The only fear I’ve seen at the English movies is at the concession stand. English audiences are far more reserved with their opinions; they sit and watch the film. Jamaican audiences prefer to give a running commentary.
“Box him nuh!” A woman in the back row shouted at Tarzan while he was facing his enemy. The audience looked at Tarzan, perhaps he would listen. He didn’t.
“Wah me seh? This man is a fool!” The rest of the cinema murmured in agreement. A Jamaican cinema is much like a film set where the actors don’t cooperate. We shout directions and make observations out loud, gathering the consensus of the rest of the room.
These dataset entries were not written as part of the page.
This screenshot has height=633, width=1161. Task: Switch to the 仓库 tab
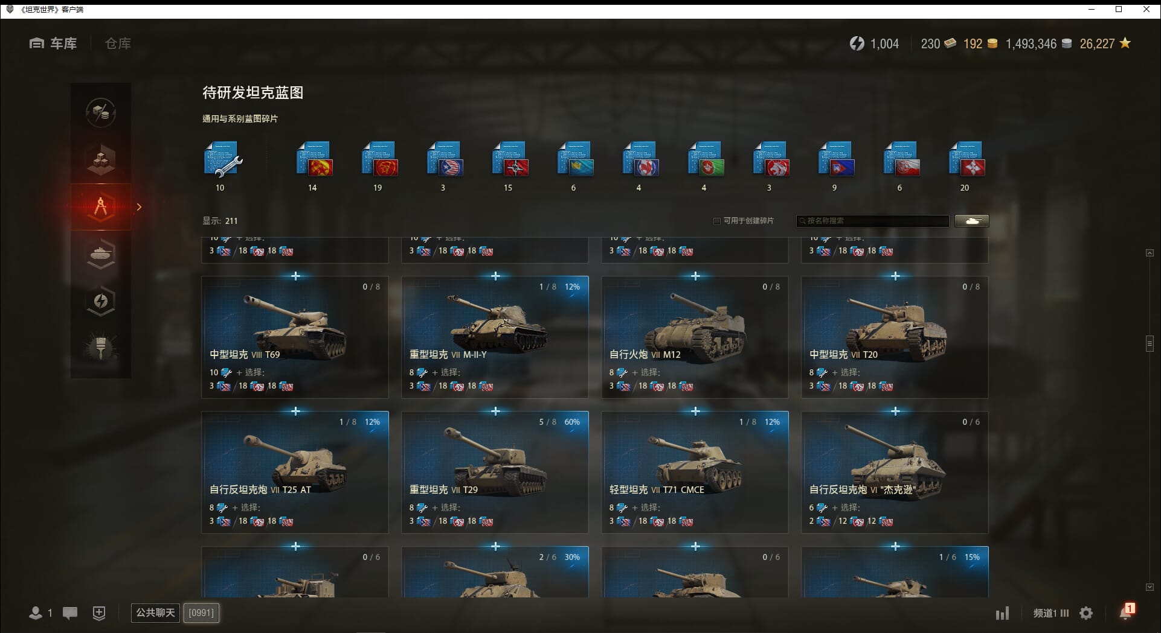click(x=118, y=43)
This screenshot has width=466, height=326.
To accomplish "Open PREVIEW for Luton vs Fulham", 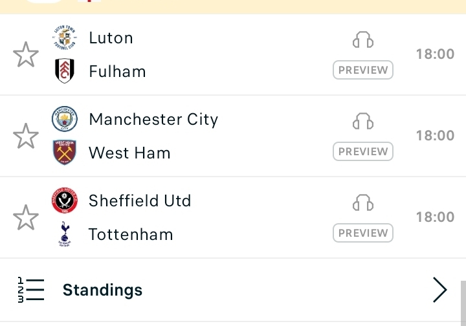I will point(363,70).

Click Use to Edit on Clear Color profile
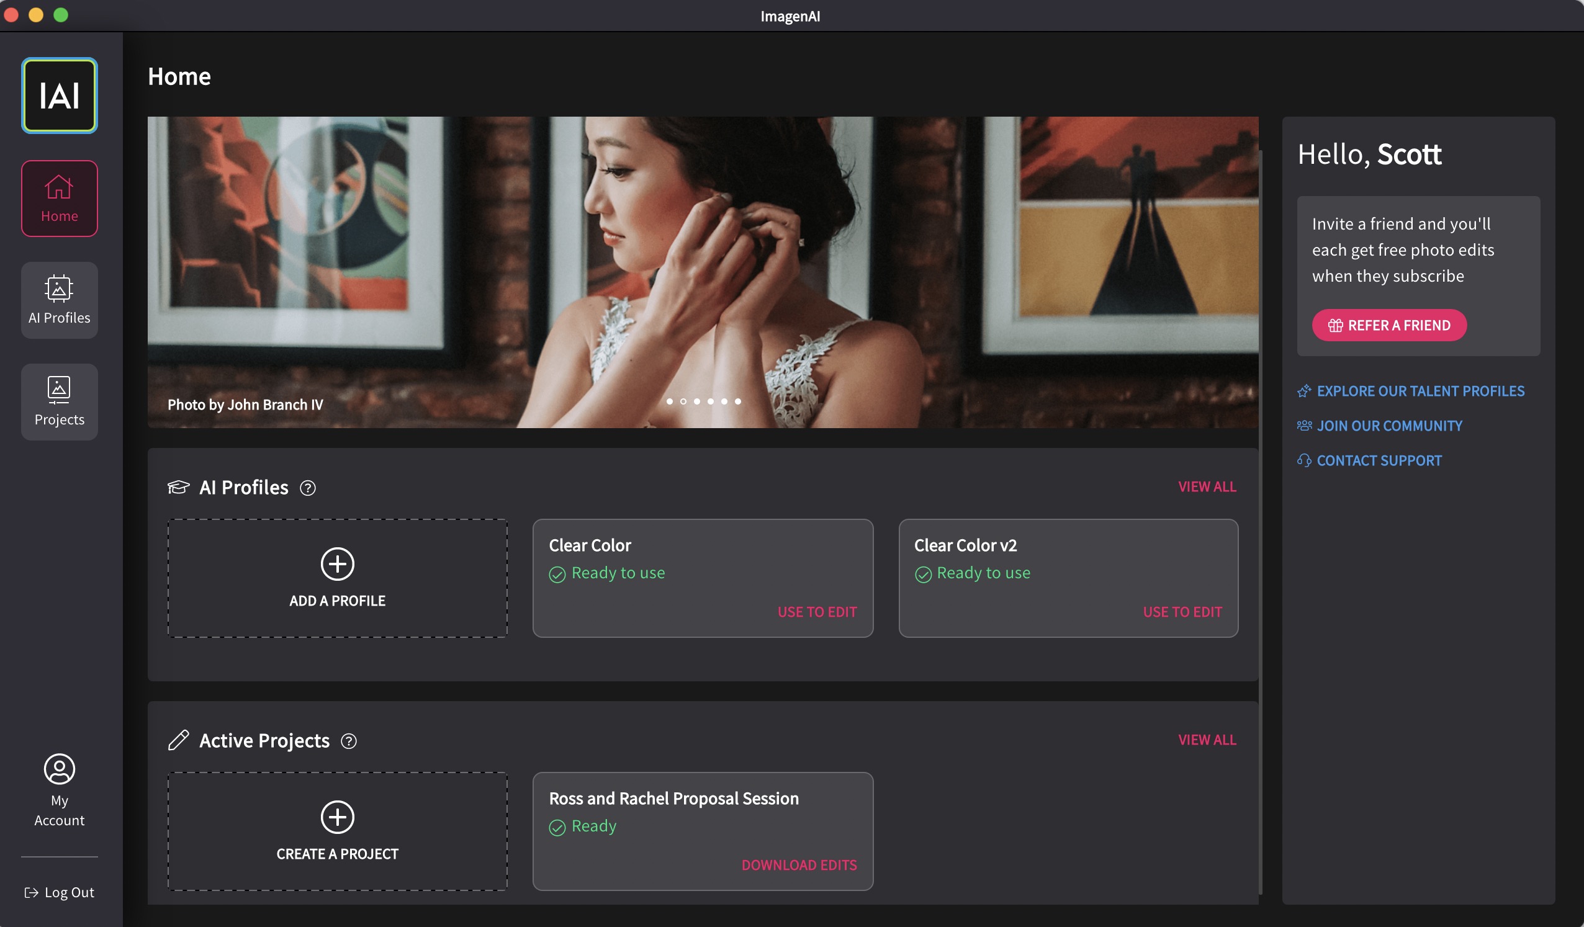[817, 611]
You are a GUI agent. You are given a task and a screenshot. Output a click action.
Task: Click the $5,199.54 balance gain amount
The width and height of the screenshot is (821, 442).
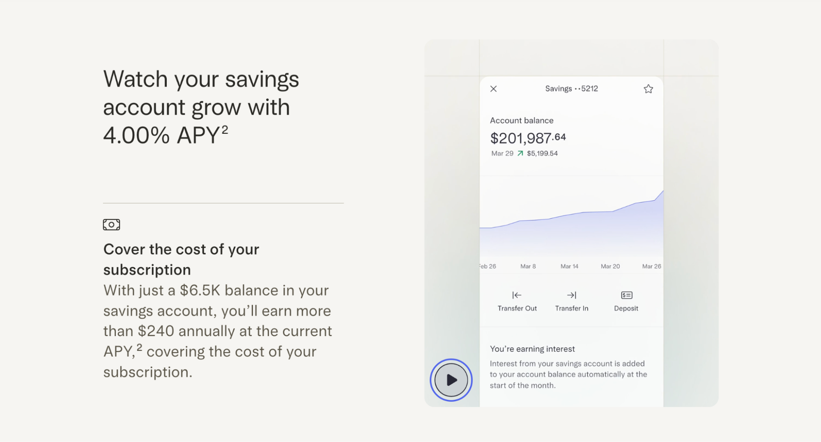point(542,153)
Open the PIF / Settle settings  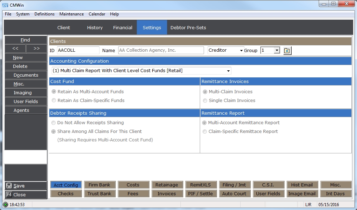pos(201,193)
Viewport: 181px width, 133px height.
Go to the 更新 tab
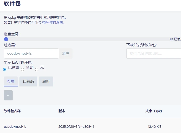46,81
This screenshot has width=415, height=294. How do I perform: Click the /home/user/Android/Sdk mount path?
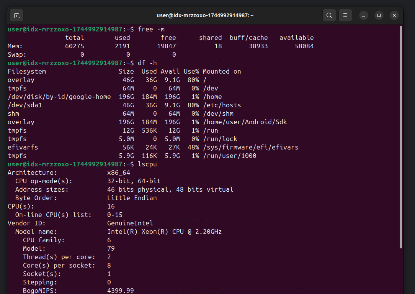pyautogui.click(x=245, y=122)
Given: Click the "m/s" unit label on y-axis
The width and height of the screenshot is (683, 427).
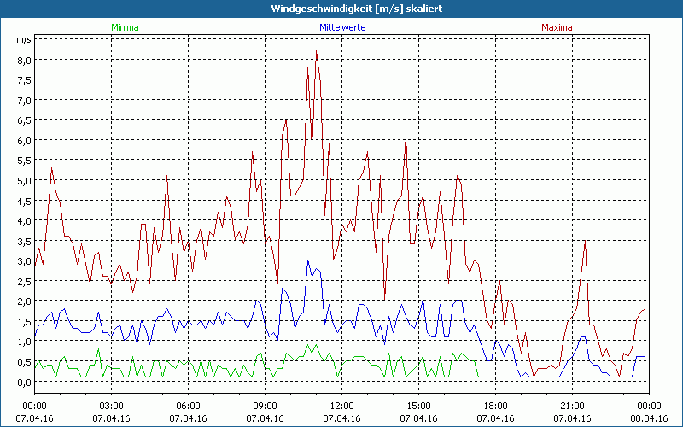Looking at the screenshot, I should click(22, 39).
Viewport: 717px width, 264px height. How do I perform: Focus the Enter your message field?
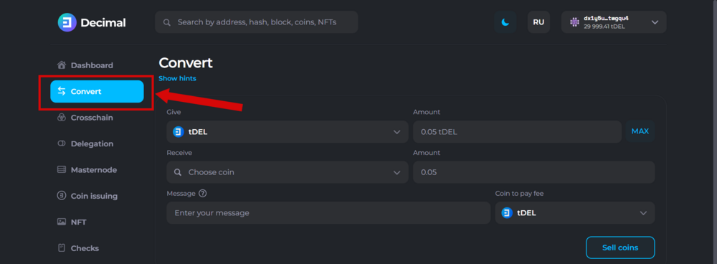pos(328,213)
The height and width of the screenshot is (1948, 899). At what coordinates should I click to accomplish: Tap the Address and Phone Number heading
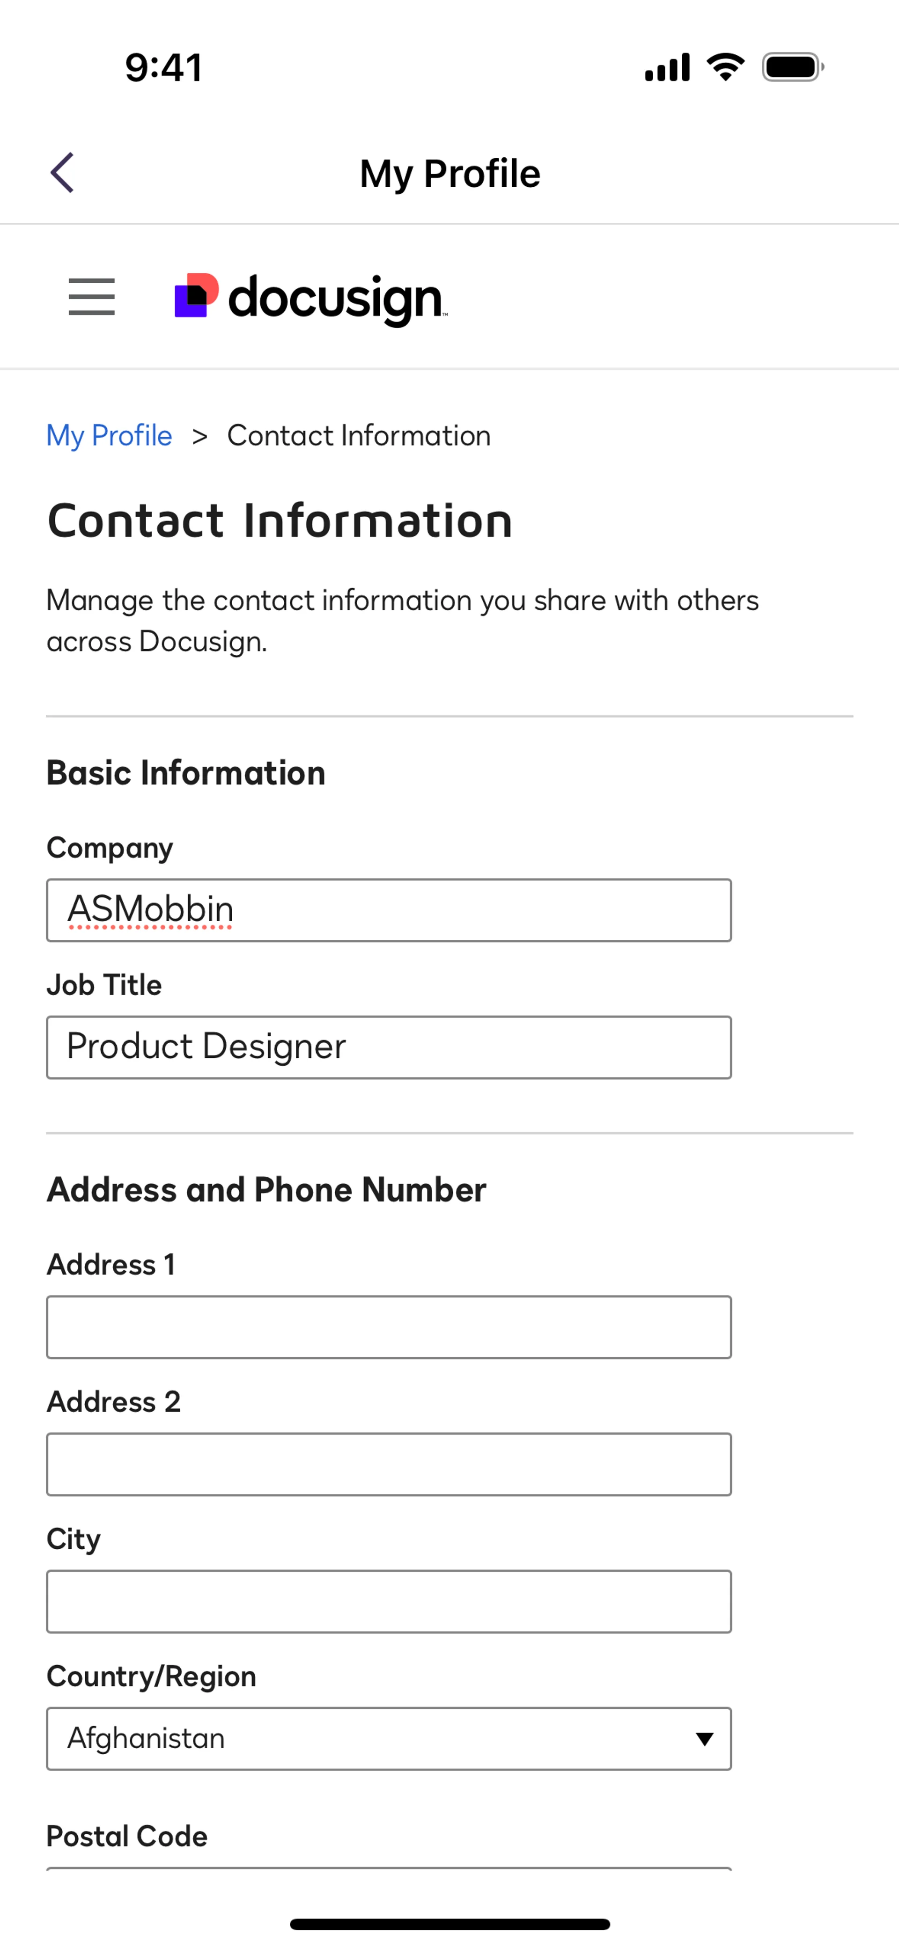pyautogui.click(x=266, y=1190)
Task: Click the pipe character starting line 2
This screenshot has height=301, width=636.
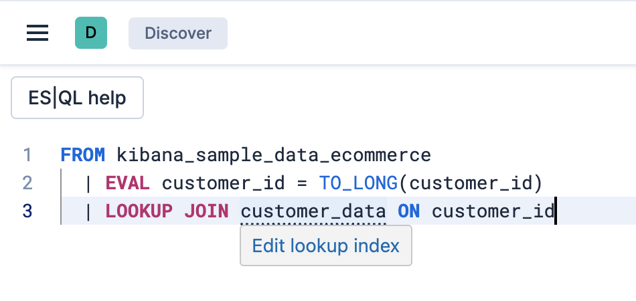Action: pyautogui.click(x=88, y=183)
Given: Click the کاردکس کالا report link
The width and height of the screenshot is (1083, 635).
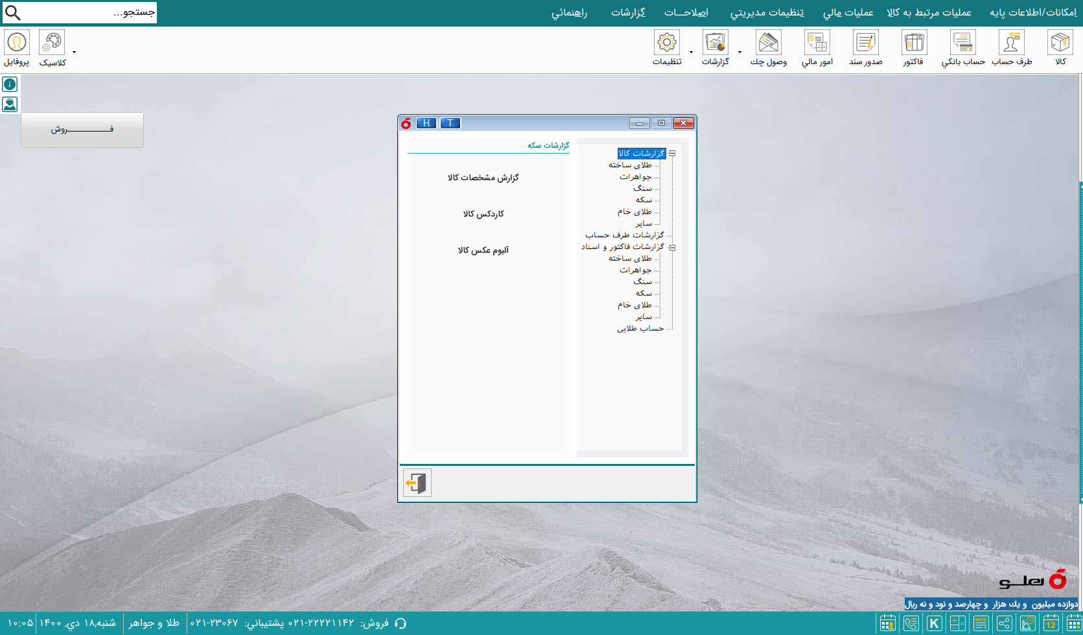Looking at the screenshot, I should pyautogui.click(x=483, y=214).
The audience becomes the writer, the director, the sound designer and lighting coordinator. But the movie itself takes no heed.
The only true excitement I’ve had in an English cinema is the reappearance of a certain mouse. I sometimes visit a rather artsy cinema just off Piccadilly Circus - its sofas and coffee shop attempt to give an old fashioned, rustic ambience. The lightbulbs are all bare and you almost expect cigarette smoke to filter amongst the light from the projector as a French couple whisper in hushed tones. The mouse almost adds to the feeling and by the second time I saw him I was starting to believe that it was there on purpose - released to just add to the feel of the cinema. The last time I saw him was my last trip before the lockdown. I had never gone alone before and the only other people in the room was another couple (decidedly not French). The room was quite lonely and I’d never seen a screen so empty before. I was used to cinemas with chattering and unsolicited advice being passed on to the characters, not this mausoleum where movies were silently appreciated.
Halfway through, the mouse popped up, just below my feet. Instead of trying to get rid of him, I kicked a piece of popcorn towards him. He seemed to enjoy it and together we sat and watched as the movie flickered on above us.